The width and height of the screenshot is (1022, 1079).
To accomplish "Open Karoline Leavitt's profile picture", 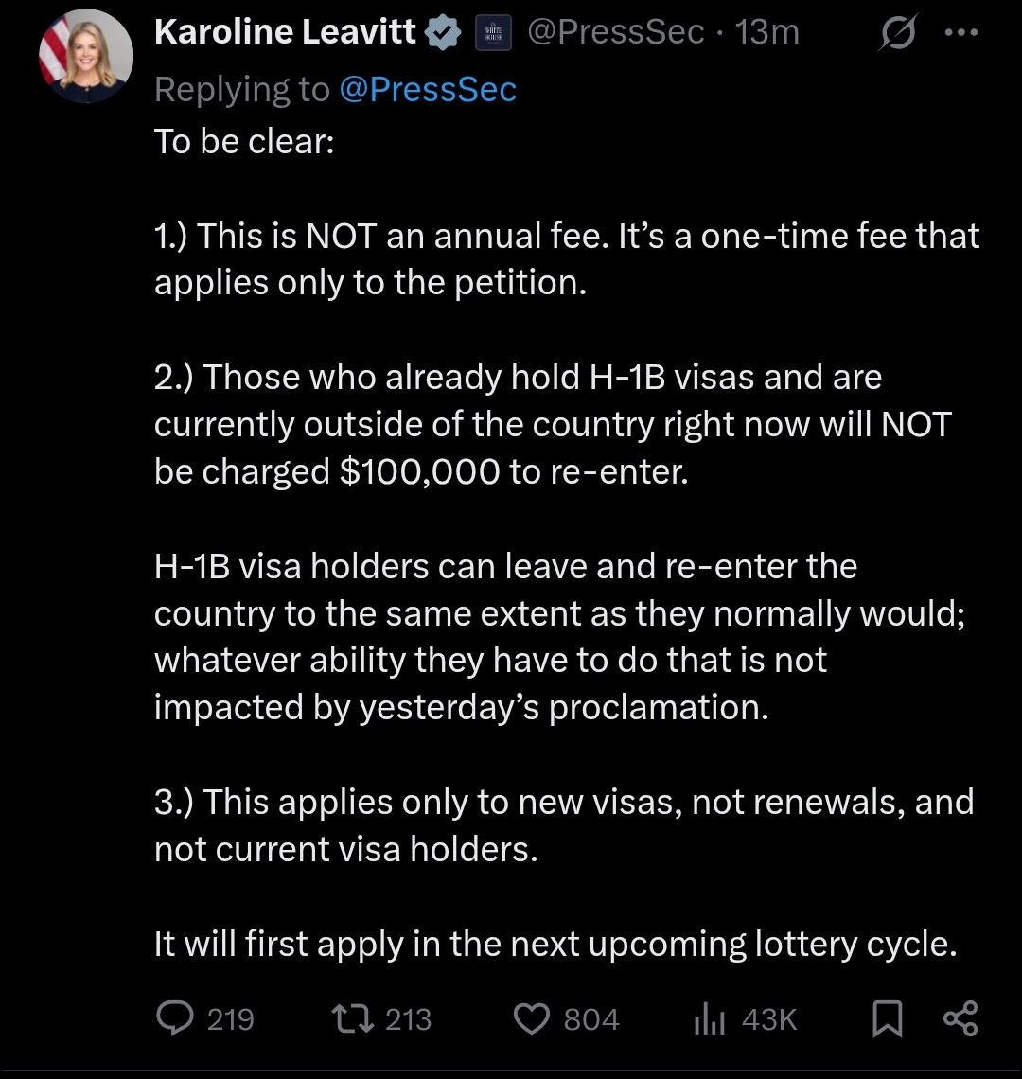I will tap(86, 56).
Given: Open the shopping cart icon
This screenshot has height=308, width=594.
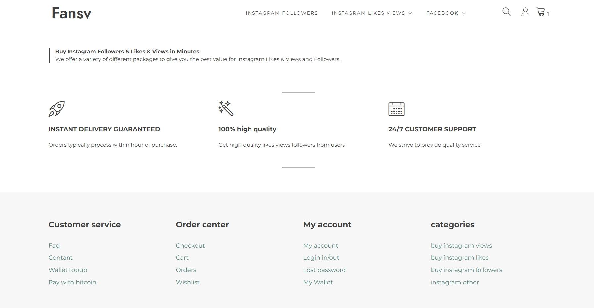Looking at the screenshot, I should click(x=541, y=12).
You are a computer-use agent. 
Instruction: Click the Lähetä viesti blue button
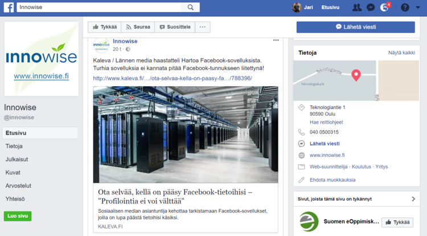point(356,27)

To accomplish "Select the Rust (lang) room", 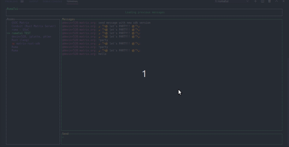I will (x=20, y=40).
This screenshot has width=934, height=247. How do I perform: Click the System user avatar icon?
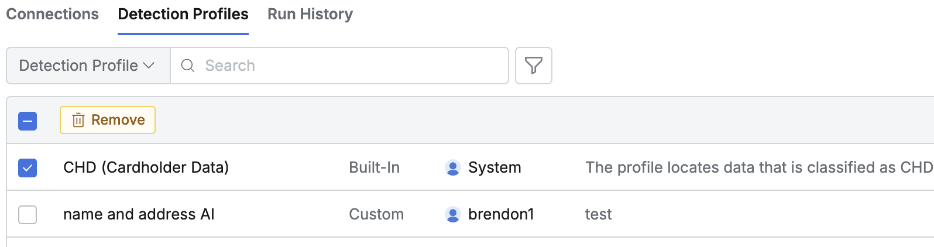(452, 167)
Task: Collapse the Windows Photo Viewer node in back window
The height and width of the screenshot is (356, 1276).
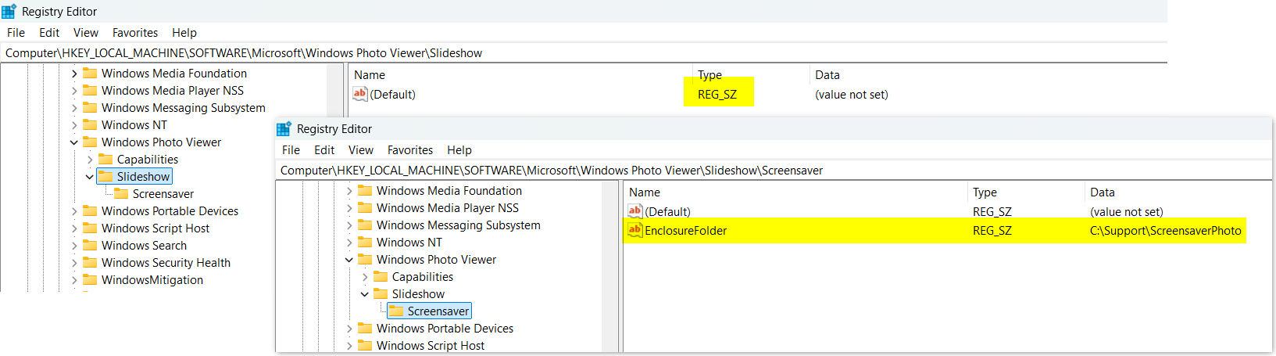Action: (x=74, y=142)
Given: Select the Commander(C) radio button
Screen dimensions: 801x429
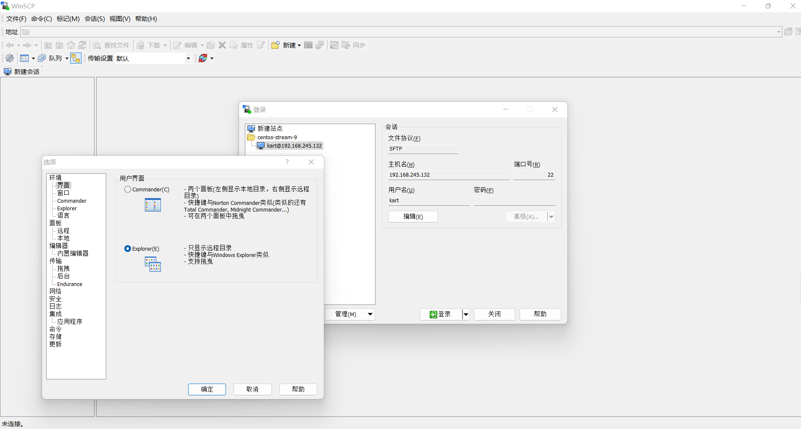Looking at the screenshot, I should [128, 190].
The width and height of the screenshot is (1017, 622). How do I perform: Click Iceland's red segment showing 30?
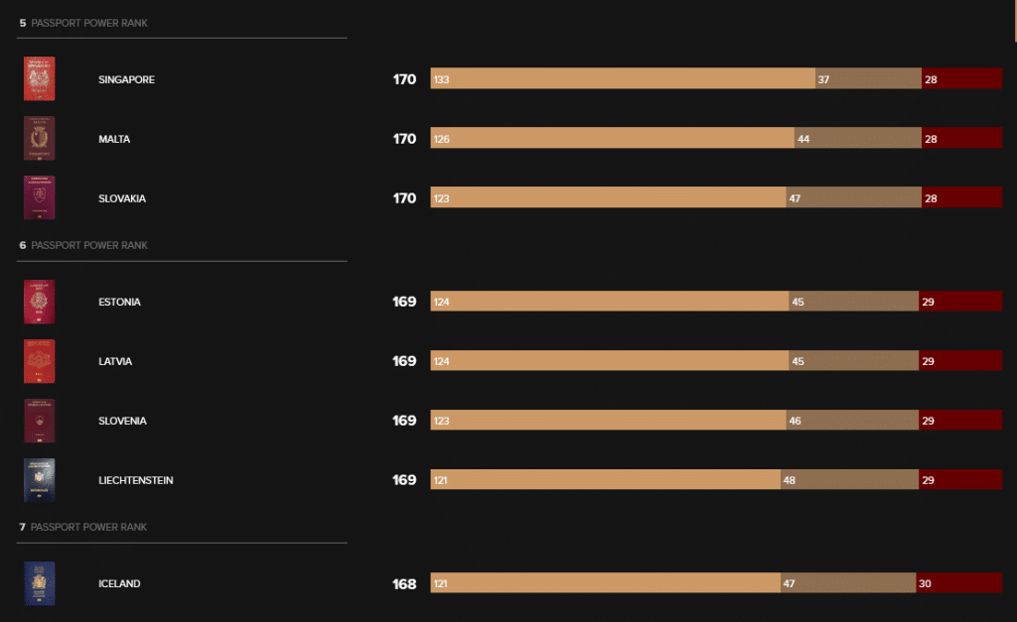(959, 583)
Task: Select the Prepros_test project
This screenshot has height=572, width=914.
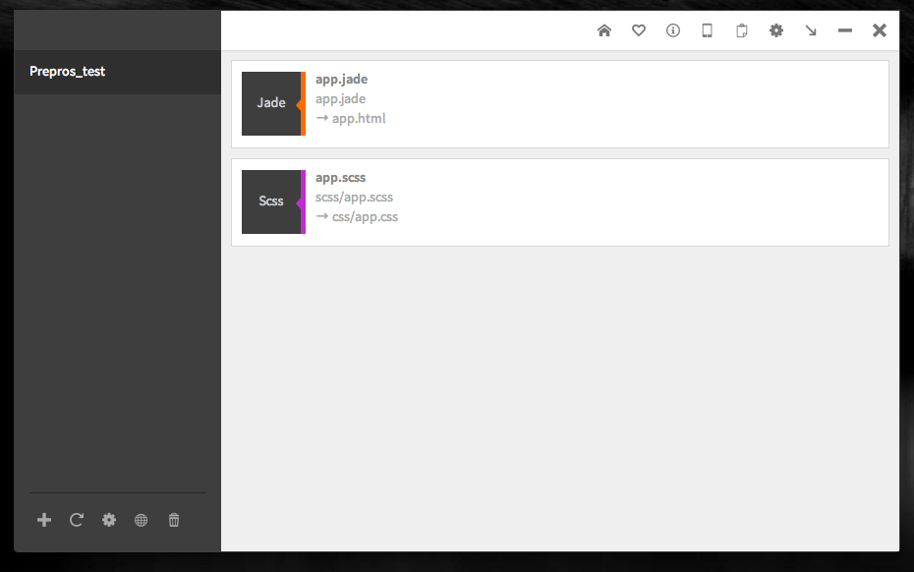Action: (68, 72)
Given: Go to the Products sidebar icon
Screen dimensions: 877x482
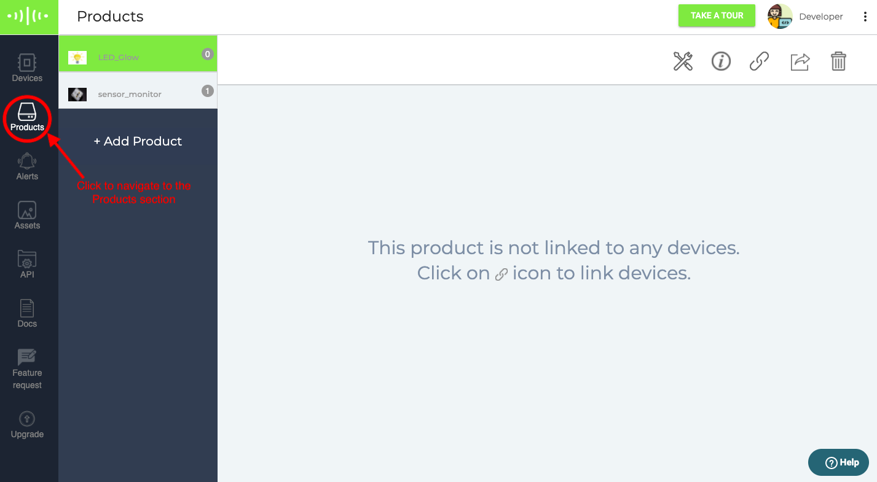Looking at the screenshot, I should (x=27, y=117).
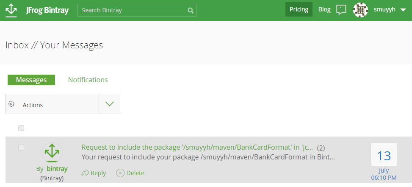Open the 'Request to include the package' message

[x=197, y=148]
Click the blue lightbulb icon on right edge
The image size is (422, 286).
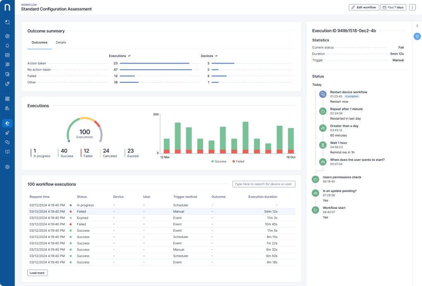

== == ==

→ Your objective:
Exactly the lines from the line containing "Click the blue lightbulb icon on right edge" to the end of the records need to be copied, both ends included, with pictures left out.

→ Result:
Click the blue lightbulb icon on right edge
The image size is (422, 286).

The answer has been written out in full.